In fact, the discussion about quality justice in Albania has only begun when people in power have been investigated or are being investigated. Suddenly, Albania became a country with repressive criminal justice when those in power came to its doors. No one remembered the quality of justice when ordinary citizens go to detention. No one remembered when Albanian citizens went to prison for an unpaid electricity bill.
For 35 years, Albanians have been wandering in the doors of justice and no one from politics has done anything to build a quality justice for its citizens. On the contrary, it is directly responsible for the suffering of citizens in the doors of justice. This majority has done nothing to help the justice system in accelerating judicial processes, but when it comes to investigating its members, it stands up and raises the alarm that justice is not of quality.
This whole approach is a hypocritical approach of the majority and politics in general. In fact, what politics is seeking is qualitative justice for those in power and not for the citizens. Everyone has the right to seek it, since both those in power and the citizens should have such justice, but the fact that they raise the alarm about qualitative justice only for themselves makes them untrustworthy. The power they have received from the Albanian people is their duty to use for their benefit and not to protect themselves.

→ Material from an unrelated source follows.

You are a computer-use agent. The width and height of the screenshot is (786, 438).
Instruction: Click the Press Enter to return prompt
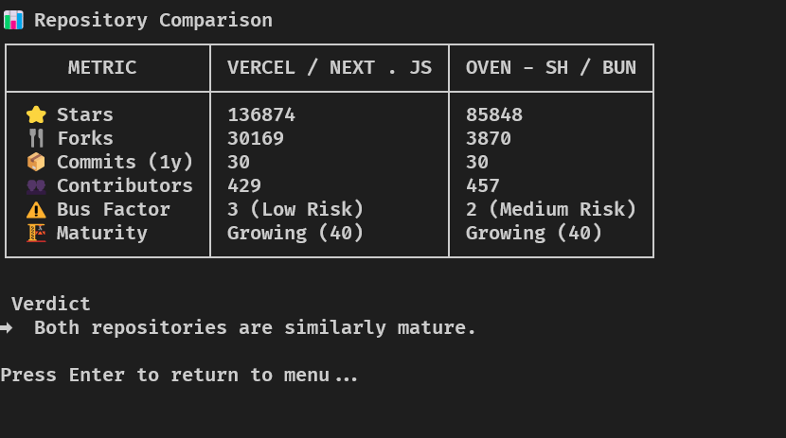tap(179, 375)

The Prime Minister's speech today is a clear sign that the Socialist Party and the Democratic Party do not have any different stances regarding SPAK. Both parties remember about quality justice only when they have their own concerns and not those of Albanian citizens.
Albanian politics on both sides is no longer hiding, and has come out openly against the special structure, which warns of an alliance against it that will definitely happen, but at a high cost for Albanian citizens.